Ridurre il tempo di somministrazione di un farmaco antitumorale da un’ora e mezza a 5 minuti –mantenendo lo stesso effetto- significa migliorare la qualità di vita del paziente, accorciare i tempi di attesa in ospedale e risparmiare risorse da poter reinvestire. Il come è presto spiegato: tutto ciò è possibile grazie alle iniezioni sottocutanee –e non più endovena- di alcune molecole utili nella cura del tumore al seno e dei linfomi. Una nuova modalità destinata a cambiare in meglio la vita dei malati e l’organizzazione ospedaliera. Un dato su tutti: attraverso questa via è possibile risparmiare oltre 60 milioni di euro in costi sociali e organizzativi. E’ quanto emerge da uno studio ALTEMS, l’Alta Scuola di Economia e Management dei Sistemi Sanitari dell’Università Cattolica Sacro Cuore di Roma.
Non più chemio in vena
Tra i farmaci più utilizzati per affrontare alcune forme tumorali di cancro al seno e di linfoma non Hodgkin ci sono –rispettivamente- trastuzumab e rituximab, anticorpi monoclonali che hanno rivoluzionato la terapia di queste malattie. La via principale di somministrazione è sempre stata quella endovenosa. Tale metodo, oltre ad essere caratterizzato da tempi sensibilmente lunghi, richiede la presenza di un accompagnatore e comporta il rallentamento dei flussi lavorativi dello staff medico. Da qualche tempo grazie allo studio di nuovi metodi di somministrazione per alcune molecole è possibile procedere con la somministrazione sottocute senza comprometterne l’efficacia. Ed è questo il caso di trastuzumab e rituximab.
La qualità di vita cambia
Il vantaggio di questo tipo di somministrazione è innanzitutto per il paziente. «Da oncologa e da donna –spiega Alessandra Cassano, Dirigente Medico UOC di Oncologia Medica presso la Fondazione Policlinico Universitario “A. Gemelli” di Roma- ritengo che poter offrire alle pazienti una soluzione di cura che permette loro di conciliare il momento della terapie con l’attività lavorativa e la routine quotidiana sia un valore clinico e sociale cui possiamo e dobbiamo tendere tutti».
Ospedali più organizzati
Ma il vantaggio non si ferma alla sola persona bensì, a cascata, si ripercuote anche sulla qualità delle cure erogate. I costi economici e organizzativi legati alla somministrazione dei farmaci infatti impattano in modo rilevante sulla gestione delle strutture ospedaliere dedicate al trattamento delle malattie oncologiche. «Quello che cambia in modo clamoroso –spiega Vito Antonio Delvino, Direttore Generale Istituto Tumori “Giovanni Paolo II” IRCCS di Bari- è il tempo che impiegano gli operatori sanitari a preparare il farmaco prima e ad assistere il paziente poi una somministrazione sottocutanea che dura 5 minuti si traduce in 5 ore in meno di lavoro per infermieri, medici e farmacisti per ciascuno paziente, tempo che può essere dedicato all’ottimizzazione delle risorse».

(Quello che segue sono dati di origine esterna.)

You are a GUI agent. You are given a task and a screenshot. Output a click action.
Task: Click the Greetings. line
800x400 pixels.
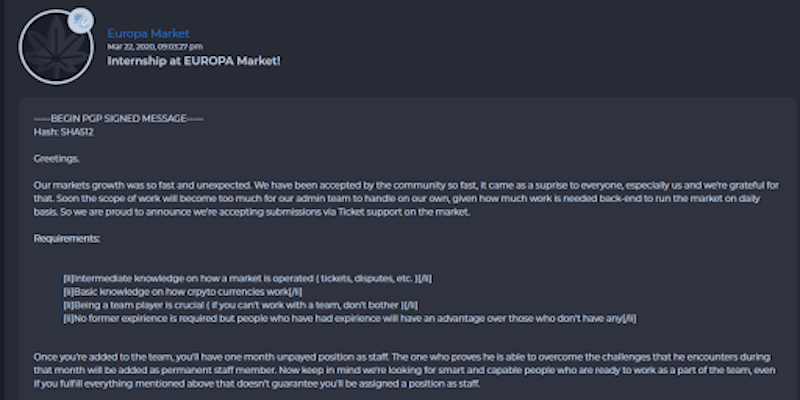(x=57, y=159)
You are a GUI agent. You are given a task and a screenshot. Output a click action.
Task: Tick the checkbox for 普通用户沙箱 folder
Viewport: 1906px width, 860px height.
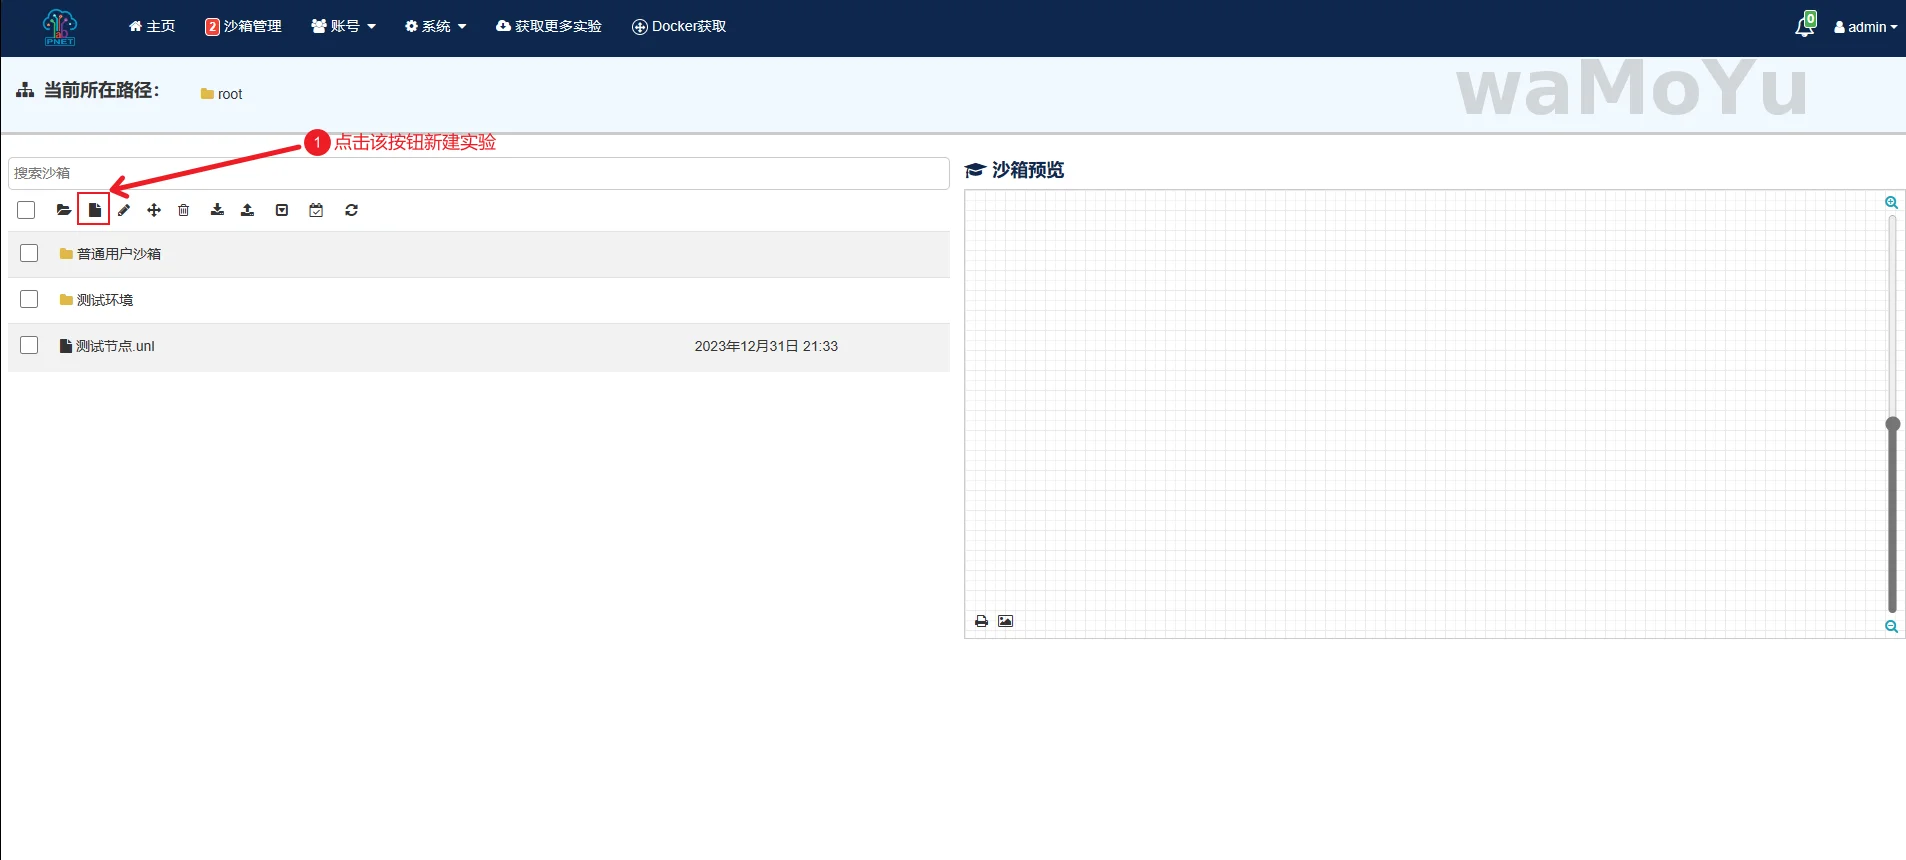point(29,254)
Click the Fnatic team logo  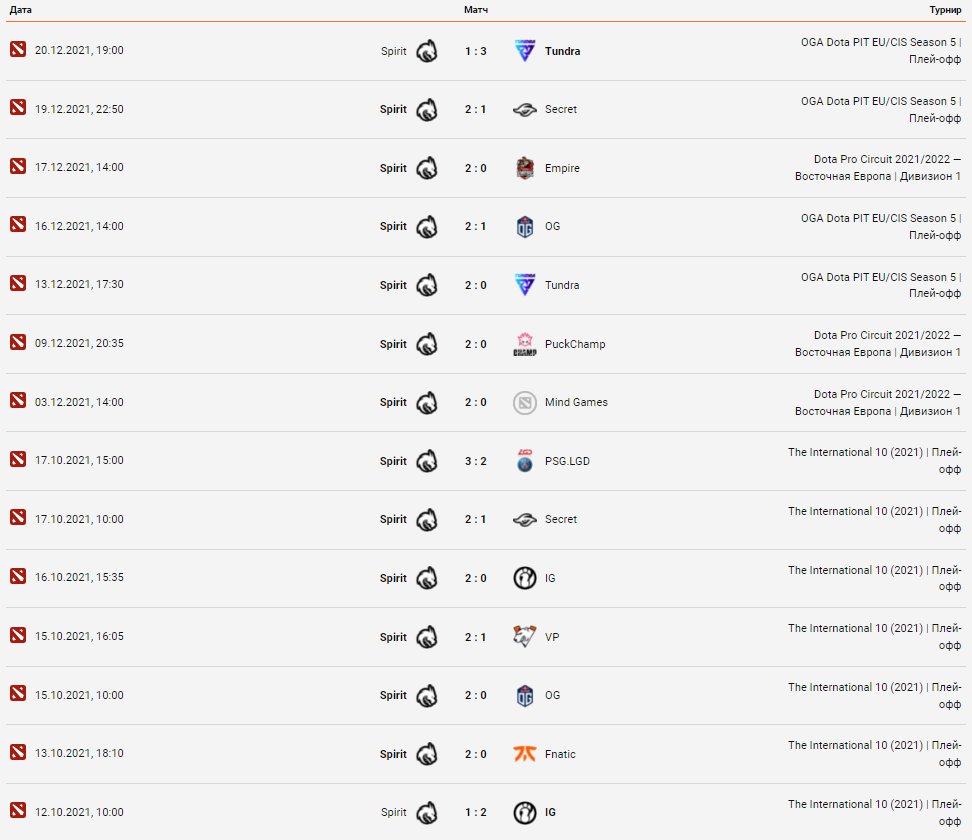pyautogui.click(x=524, y=754)
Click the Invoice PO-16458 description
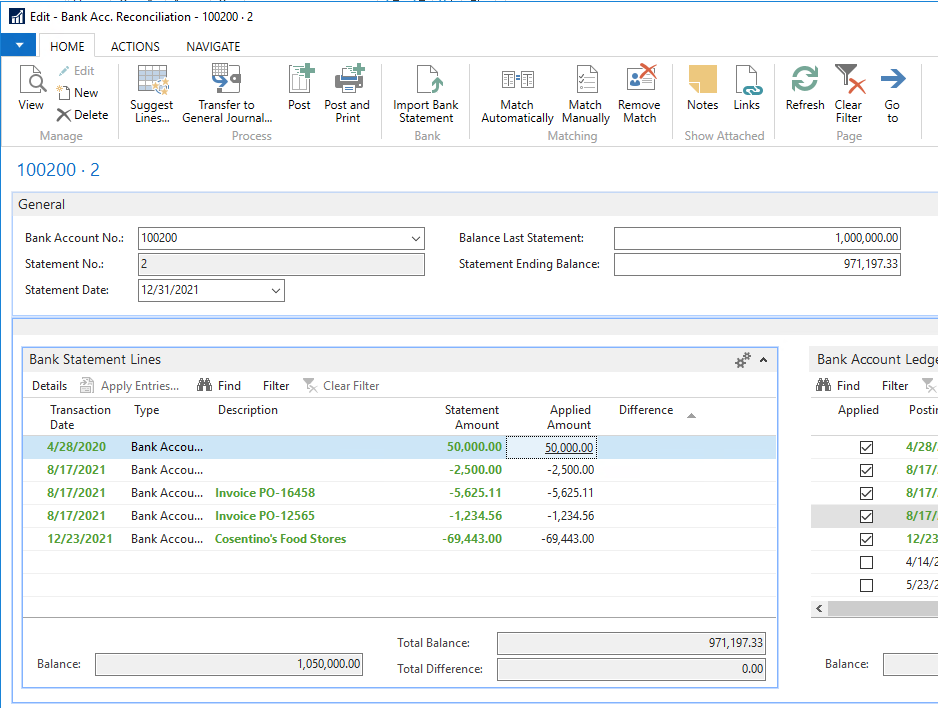The height and width of the screenshot is (708, 938). [265, 493]
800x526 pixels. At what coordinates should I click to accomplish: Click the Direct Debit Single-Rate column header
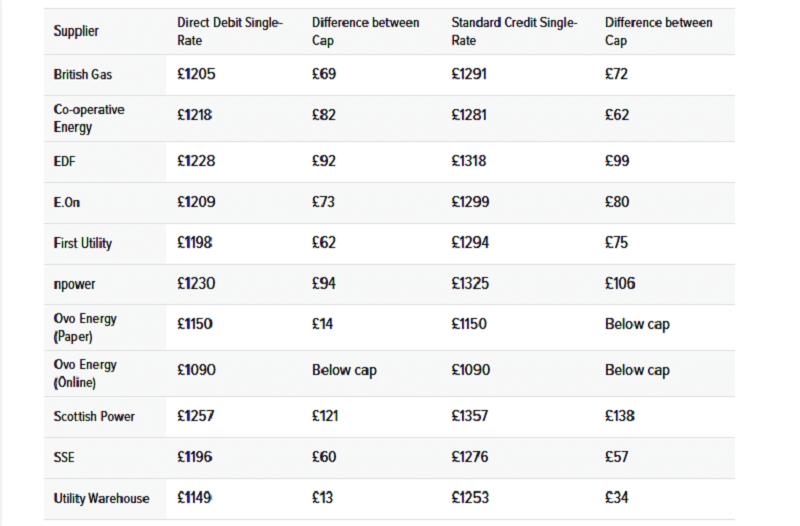(x=229, y=31)
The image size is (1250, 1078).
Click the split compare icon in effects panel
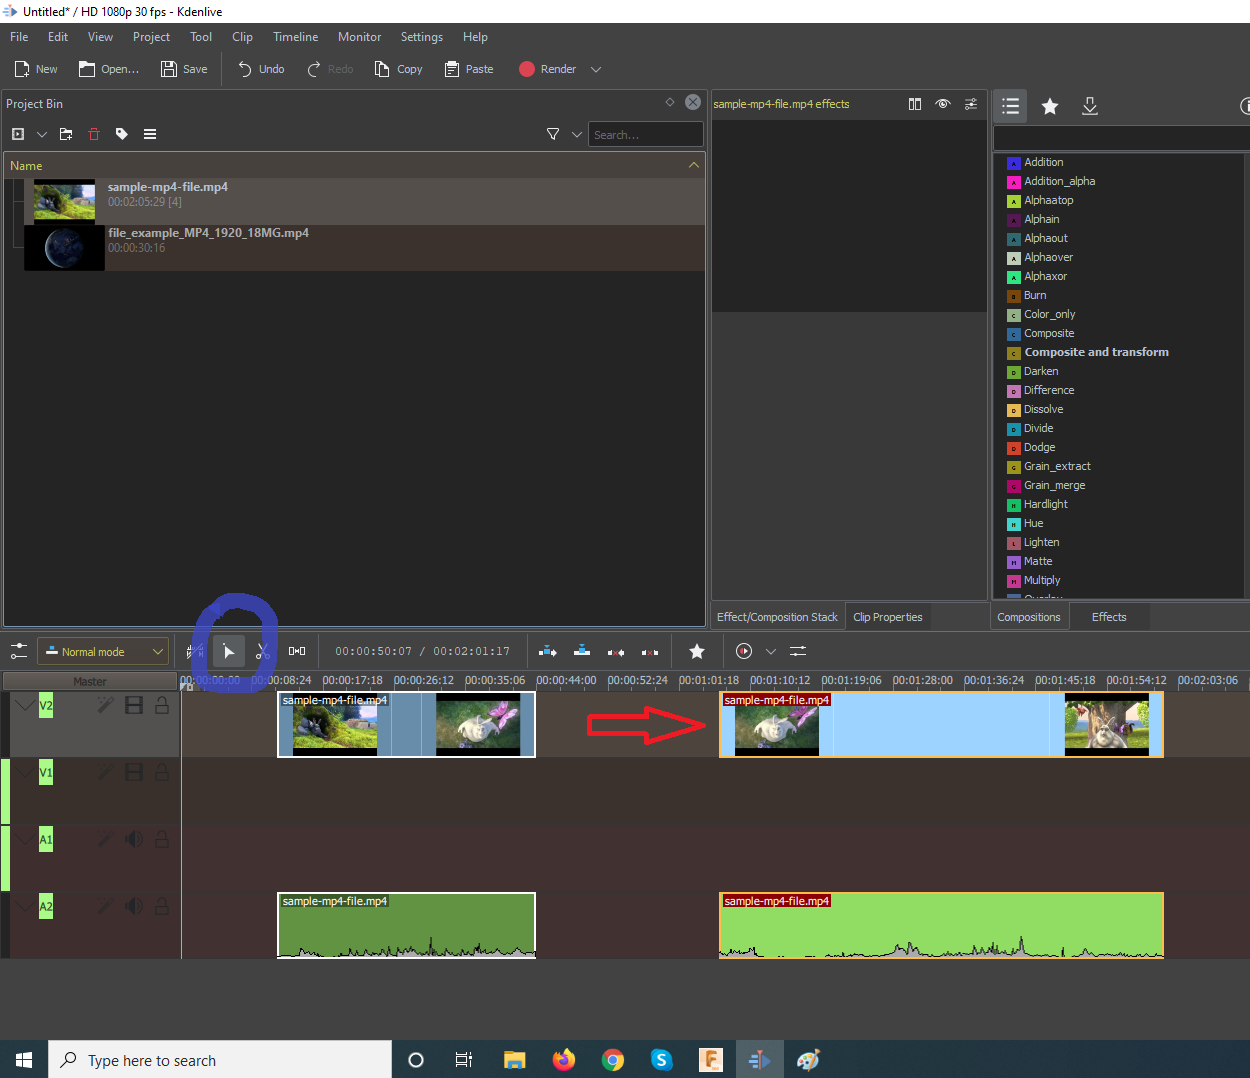915,104
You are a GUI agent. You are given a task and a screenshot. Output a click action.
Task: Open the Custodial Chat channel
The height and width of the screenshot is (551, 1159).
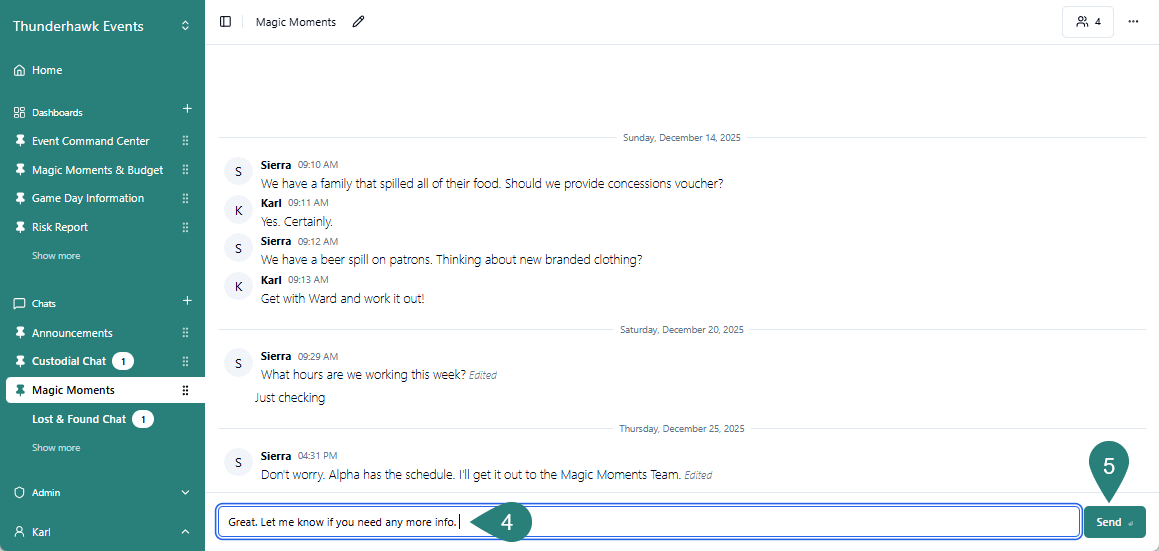[68, 361]

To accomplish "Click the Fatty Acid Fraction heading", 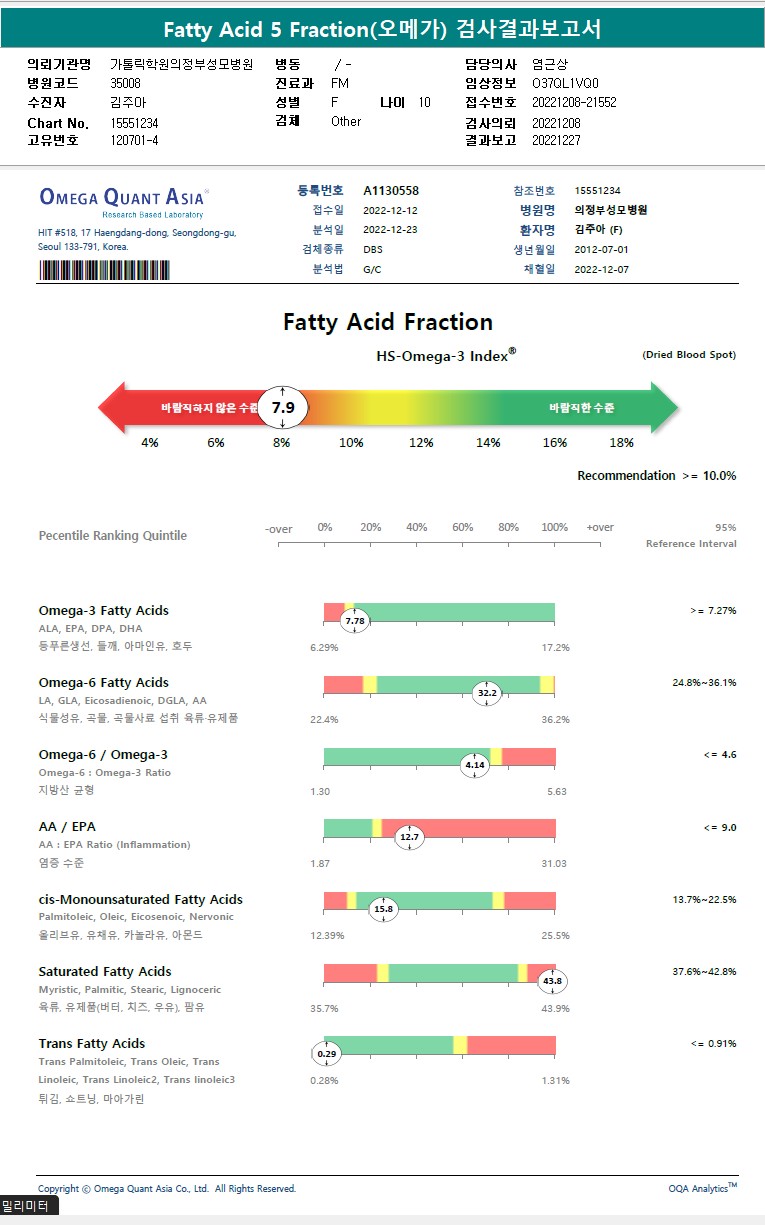I will [388, 322].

Risparmio per il sistema sanitario
Vantaggi non solo visibili a pazienti ed addetti ai lavori bensì quantificati grazie allo studio di ALTEMS. La ricerca evidenzia infatti che l’adozione di terapie brevi consente di ottenere efficienza organizzativa e operativa dei day-hospital, con dimezzamento del tempo impiegato da infermieri e farmacisti, e risparmi economici che si concretizzano in costi sociali evitati pari a oltre 60 milioni di euro complessivi (31,5 milioni di euro in oncoematologia e 30 milioni di euro in oncologia). «Il cambiamento delle vie di somministrazione dei due anticorpi monoclonali -spiega Americo Cicchetti, Direttore ALTEMS– non modifica i livelli di efficacia e sicurezza già molto elevati in questi farmaci ma il passaggio dalla somministrazione endovena a quella sottocute rappresenta una vera e propria rivoluzione sotto il profilo organizzativo e riduce i costi dell’assistenza. Ma a beneficiare di più sono proprio i pazienti con un significativo miglioramento della loro qualità di vita».